YOUR OBJECTIVE:
Take each line of the data that contains the string "height" and copy it.

GIVEN DATA:
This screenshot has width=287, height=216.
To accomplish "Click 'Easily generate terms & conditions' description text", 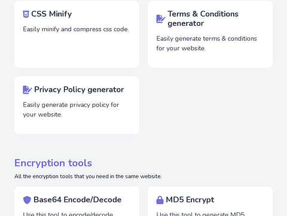I will (206, 43).

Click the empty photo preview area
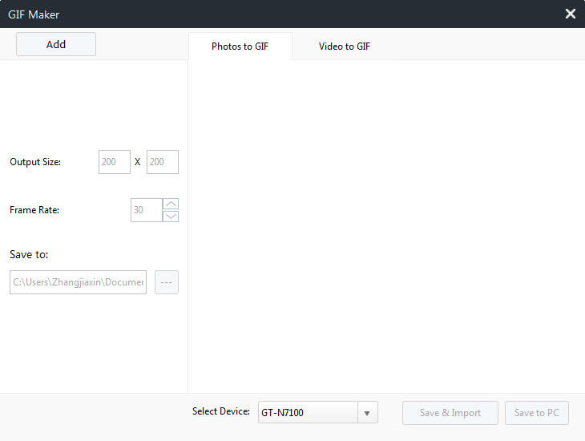[x=386, y=226]
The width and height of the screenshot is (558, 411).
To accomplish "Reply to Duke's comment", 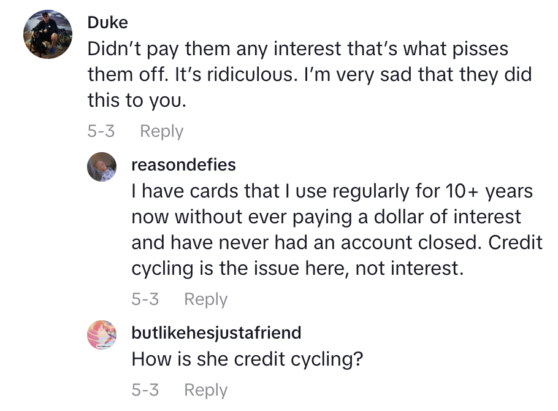I will (x=161, y=131).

RESPONSE:
This screenshot has width=287, height=216.
The width and height of the screenshot is (558, 411).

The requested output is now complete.